O alinhamento seguiu o mapa do mais recente trabalho da banda; o que faz sentido, porque se trata de um retrato da própria digressão dos BC,NR ao longo do último ano. “Live at Bush Hall” é um álbum vivo e emotivo, e ter a oportunidade de o viver — com as canções praticamente pela mesma ordem — torna-se um sonho tornado realidade para os fãs desta nova iteração da banda. Há ainda tempo para escutarmos dois novos temas não constantes nesse trabalho, e nascidos entretanto: o divertido “24/7 365 British Summer Time“, com direito a apresentação dos nomes de cada um dos membros logo à terceira canção da noite; e a canção solene e intrigante “Nancy Tries to Take the Night“, liderada pela voz de Tyler, e cruzando intricadas linhas de cordas cuja mudança de tempo rítmico vai surpreendendo ao virar de cada esquina. Convenceu-nos.

Ao longo da noite houve também alguns percalços – um dos pedais da bateria partiu-se logo na primeira música; e a guitarra acústica de Tyler teimava em não se deixar afinar devido ao calor e eventualmente a humidade da pequena sala. À primeira tentativa, a banda acaba por recorrer a um arranjo alternativo, em que a guitarra é substituída pela flauta em “I Won’t Always Love You“; os fãs aplaudiam e apoiavam, e até celebravam os imprevistos — “play all the versions!”, ouviu-se no público. O baterista brincava: se o concerto de há dois anos não tivesse sido cancelado, teríamos percebido que eles tinham menos profissionalismo agora do que na altura. À segunda tentativa, em “Nancy Tries to Take the Night” a banda elogia a paciência do público e diz que, caso não corra bem ou se a guitarra não mantiver a afinação, para pensarmos: “just think of it as a unique gig“!

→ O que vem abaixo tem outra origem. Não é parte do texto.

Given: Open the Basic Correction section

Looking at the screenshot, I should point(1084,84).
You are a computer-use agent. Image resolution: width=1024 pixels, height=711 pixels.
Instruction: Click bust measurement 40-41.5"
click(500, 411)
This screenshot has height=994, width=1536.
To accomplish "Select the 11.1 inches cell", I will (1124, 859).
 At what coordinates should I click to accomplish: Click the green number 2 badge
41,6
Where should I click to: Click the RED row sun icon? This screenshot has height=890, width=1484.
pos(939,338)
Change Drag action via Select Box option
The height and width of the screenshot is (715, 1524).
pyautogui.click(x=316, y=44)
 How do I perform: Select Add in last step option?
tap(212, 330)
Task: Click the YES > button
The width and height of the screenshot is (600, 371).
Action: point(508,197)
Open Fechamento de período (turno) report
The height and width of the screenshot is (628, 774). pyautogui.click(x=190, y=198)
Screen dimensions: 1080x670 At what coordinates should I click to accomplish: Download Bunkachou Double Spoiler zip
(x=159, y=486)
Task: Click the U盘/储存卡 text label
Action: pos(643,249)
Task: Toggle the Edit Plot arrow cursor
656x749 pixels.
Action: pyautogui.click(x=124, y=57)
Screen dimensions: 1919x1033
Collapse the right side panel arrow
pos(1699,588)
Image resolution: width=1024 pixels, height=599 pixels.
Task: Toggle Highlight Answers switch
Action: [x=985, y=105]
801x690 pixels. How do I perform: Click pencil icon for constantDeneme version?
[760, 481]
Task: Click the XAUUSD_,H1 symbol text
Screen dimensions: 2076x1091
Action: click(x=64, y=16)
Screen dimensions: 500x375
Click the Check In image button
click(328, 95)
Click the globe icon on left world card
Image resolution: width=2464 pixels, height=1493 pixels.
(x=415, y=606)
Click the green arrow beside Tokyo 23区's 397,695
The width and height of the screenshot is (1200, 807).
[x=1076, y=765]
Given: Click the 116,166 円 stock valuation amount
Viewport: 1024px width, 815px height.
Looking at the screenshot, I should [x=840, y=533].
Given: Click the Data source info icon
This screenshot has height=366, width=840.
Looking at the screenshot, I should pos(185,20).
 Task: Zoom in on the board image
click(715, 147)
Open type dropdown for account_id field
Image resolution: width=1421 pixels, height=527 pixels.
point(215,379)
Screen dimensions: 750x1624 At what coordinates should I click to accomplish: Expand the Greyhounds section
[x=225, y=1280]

E teve mesmo sabor a isso. Houve espaço para diálogo entre público e banda. Tempo para a banda se sentar no chão e brindar com vinho verde (“in the UK green wine is not really a thing”, comentava Charlie Wayne). Um carinho muito particular por parte de quem assistia. O final de “Turbines/Pigs” causou mais do que meros arrepios, e eis o testemunho deste que escreve esta reportagem: até as pernas me ficaram ligeiramente dormentes da emoção, de tão cheio soou. E May Kershaw, talvez um dos membros mais discretos e humildes da banda na sua forma de estar em palco, foi uma grande surpresa: ficou à vista o seu talento bruto. Poderia estender este elogio aos restantes membros da banda; bem como à violinista Nina Lim (em substituição de Georgia Ellery, dos Jockstrap), que também ofereceu uma performance competente.

Do Bairro Alto os BC,NR seguem agora para o Meco, onde na primeira noite do SBSR terão oportunidade de se apresentar diante de uma plateia, esperamos, bem mais vasta. Vai ser uma oportunidade de podermos testemunhar — agora ao ar livre e com menos calor, embora com uma maior distância em relação aos músicos — a magia que esta etapa de reinvenção dos BC,NR tem para oferecer. Na sala da ZDB, o guitarra Luke Mark deixou uma promessa brincalhona de que a próxima passagem por Portugal deverá ser num inverno, com uma temperatura mais suportável. Amor do lado do público não lhes faltará. O concerto desta quinta-feira à noite em Lisboa deixou explícito que não são só os BC, NR que são “friends forever”; também fazemos parte, e os músicos em cima do palco bateram palmas connosco no fim. Vivemos a música juntos.